-- Written instruction --
Copy the following material word for word, starting at the line containing "Click the toolbar icon right of the padlock" and ending after the line containing "Open the apps grid".

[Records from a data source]
::::

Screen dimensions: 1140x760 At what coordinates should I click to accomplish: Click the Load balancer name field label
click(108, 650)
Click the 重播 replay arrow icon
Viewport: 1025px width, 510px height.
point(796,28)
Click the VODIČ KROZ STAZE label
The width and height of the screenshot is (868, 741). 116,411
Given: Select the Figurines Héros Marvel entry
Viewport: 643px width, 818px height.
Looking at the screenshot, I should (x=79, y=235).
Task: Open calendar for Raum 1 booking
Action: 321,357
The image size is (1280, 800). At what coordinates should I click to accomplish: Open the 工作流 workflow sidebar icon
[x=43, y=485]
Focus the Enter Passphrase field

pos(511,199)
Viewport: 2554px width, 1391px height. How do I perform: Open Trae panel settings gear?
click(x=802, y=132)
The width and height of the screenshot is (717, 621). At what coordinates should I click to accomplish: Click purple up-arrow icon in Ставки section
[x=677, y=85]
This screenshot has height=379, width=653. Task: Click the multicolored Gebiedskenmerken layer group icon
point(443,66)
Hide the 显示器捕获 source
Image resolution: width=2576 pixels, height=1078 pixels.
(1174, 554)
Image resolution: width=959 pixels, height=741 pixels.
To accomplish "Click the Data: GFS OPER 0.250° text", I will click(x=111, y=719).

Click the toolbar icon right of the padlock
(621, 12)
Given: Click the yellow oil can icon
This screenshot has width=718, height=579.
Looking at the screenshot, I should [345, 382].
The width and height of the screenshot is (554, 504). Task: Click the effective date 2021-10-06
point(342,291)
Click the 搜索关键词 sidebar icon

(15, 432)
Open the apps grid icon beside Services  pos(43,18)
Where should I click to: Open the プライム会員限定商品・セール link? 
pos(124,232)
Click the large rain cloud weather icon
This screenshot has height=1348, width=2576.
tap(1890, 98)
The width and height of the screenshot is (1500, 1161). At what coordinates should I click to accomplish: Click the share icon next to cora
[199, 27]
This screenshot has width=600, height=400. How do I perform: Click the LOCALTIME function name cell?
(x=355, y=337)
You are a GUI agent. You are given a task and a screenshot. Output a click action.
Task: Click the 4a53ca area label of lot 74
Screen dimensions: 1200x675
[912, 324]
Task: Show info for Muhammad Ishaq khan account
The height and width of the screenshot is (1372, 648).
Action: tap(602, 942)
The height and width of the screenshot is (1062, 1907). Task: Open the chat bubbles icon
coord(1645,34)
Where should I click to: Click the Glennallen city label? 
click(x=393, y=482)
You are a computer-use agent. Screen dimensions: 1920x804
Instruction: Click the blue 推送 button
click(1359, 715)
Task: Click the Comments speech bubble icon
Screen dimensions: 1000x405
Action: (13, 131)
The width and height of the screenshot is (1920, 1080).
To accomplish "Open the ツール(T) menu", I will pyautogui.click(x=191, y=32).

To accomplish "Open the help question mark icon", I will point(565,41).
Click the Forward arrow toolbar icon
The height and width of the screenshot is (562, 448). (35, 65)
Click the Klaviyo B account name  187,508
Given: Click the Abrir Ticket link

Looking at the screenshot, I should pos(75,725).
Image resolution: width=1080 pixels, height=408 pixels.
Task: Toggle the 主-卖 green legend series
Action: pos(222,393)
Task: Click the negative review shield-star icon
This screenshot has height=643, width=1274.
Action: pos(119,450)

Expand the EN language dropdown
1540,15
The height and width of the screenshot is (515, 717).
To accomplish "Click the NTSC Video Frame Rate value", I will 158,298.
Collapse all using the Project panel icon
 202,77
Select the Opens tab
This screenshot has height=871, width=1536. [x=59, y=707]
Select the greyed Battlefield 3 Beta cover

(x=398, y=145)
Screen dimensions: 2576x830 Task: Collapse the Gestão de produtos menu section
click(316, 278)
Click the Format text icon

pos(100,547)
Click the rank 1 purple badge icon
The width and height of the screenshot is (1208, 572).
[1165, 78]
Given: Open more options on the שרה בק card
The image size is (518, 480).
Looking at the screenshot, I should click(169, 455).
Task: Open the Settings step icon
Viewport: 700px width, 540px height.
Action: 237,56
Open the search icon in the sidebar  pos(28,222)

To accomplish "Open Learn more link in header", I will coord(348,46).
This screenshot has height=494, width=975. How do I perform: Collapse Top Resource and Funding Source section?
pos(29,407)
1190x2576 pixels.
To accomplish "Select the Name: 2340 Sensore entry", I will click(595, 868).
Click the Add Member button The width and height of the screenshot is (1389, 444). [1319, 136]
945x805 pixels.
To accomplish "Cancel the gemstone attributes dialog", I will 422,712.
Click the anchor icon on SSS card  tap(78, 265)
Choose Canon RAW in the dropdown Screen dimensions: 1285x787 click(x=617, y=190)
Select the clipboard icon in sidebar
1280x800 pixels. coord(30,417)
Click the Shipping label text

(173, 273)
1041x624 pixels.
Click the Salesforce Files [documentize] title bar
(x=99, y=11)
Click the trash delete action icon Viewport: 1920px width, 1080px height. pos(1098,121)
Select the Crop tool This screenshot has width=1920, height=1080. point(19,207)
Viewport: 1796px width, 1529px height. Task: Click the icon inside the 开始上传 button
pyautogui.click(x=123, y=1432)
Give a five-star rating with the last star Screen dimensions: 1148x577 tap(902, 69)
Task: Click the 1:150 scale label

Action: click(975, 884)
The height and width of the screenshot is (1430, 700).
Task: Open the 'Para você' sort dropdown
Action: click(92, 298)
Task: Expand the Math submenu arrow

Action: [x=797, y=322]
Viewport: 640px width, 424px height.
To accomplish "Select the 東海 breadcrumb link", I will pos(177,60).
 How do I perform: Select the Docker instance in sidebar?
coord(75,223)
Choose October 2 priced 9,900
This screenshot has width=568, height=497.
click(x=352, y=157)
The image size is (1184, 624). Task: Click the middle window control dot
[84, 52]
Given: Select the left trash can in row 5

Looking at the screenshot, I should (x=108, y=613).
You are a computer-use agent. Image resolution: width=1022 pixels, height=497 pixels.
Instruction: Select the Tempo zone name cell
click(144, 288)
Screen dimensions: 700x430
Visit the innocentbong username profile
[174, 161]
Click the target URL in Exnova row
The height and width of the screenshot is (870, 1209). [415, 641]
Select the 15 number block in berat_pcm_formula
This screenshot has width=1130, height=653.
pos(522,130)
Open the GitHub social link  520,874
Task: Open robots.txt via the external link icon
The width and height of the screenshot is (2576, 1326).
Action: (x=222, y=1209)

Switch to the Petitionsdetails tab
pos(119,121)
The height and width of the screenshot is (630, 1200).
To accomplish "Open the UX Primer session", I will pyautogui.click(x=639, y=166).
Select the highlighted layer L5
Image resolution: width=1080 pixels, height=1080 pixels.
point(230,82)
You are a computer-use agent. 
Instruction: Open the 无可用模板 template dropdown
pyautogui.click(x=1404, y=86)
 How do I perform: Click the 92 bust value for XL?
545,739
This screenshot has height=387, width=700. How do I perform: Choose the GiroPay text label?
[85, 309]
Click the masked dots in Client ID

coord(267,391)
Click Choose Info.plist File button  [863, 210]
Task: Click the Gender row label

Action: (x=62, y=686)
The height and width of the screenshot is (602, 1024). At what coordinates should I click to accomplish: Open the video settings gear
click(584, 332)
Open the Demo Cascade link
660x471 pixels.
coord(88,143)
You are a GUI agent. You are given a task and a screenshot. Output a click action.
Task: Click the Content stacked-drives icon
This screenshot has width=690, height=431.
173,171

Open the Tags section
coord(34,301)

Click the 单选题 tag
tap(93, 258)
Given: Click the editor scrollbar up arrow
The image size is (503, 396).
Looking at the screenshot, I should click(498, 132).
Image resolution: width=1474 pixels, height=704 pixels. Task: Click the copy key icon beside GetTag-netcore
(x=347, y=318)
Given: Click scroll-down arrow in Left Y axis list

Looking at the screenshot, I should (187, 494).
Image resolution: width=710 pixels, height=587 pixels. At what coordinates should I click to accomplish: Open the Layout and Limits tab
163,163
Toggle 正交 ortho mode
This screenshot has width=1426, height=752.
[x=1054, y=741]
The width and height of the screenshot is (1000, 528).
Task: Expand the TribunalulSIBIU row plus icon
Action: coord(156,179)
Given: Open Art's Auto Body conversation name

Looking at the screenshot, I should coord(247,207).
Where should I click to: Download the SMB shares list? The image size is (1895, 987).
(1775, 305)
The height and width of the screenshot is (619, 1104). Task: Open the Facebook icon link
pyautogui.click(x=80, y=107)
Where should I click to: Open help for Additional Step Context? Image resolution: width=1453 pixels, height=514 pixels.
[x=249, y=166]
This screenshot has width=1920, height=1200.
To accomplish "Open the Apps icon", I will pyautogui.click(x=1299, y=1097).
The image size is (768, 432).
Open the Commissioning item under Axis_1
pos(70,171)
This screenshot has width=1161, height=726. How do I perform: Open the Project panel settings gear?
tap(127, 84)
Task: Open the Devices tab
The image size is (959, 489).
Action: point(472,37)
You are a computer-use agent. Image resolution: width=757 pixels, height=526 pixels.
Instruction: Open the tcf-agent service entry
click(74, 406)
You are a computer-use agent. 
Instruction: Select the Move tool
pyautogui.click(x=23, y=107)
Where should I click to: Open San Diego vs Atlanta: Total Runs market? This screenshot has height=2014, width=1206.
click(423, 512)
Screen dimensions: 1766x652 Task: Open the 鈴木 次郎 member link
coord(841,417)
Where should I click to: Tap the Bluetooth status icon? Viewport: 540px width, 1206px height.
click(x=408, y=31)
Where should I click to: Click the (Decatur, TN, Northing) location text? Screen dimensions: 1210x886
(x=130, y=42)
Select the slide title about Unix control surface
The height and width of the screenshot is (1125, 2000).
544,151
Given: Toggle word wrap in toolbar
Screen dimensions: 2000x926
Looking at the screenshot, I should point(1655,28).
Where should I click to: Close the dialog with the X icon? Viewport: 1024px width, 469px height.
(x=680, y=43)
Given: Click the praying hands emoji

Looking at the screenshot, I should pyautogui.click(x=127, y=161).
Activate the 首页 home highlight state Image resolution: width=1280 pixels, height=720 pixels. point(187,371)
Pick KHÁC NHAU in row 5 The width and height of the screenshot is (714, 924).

::::

-- Exercise result --
Click the toolbar icon right of the padlock
(621, 12)
Given: Click the yellow oil can icon
This screenshot has width=718, height=579.
Looking at the screenshot, I should [345, 382].
The width and height of the screenshot is (554, 504). Task: Click the effective date 2021-10-06
point(342,291)
Click the 搜索关键词 sidebar icon

(15, 432)
Open the apps grid icon beside Services  pos(43,18)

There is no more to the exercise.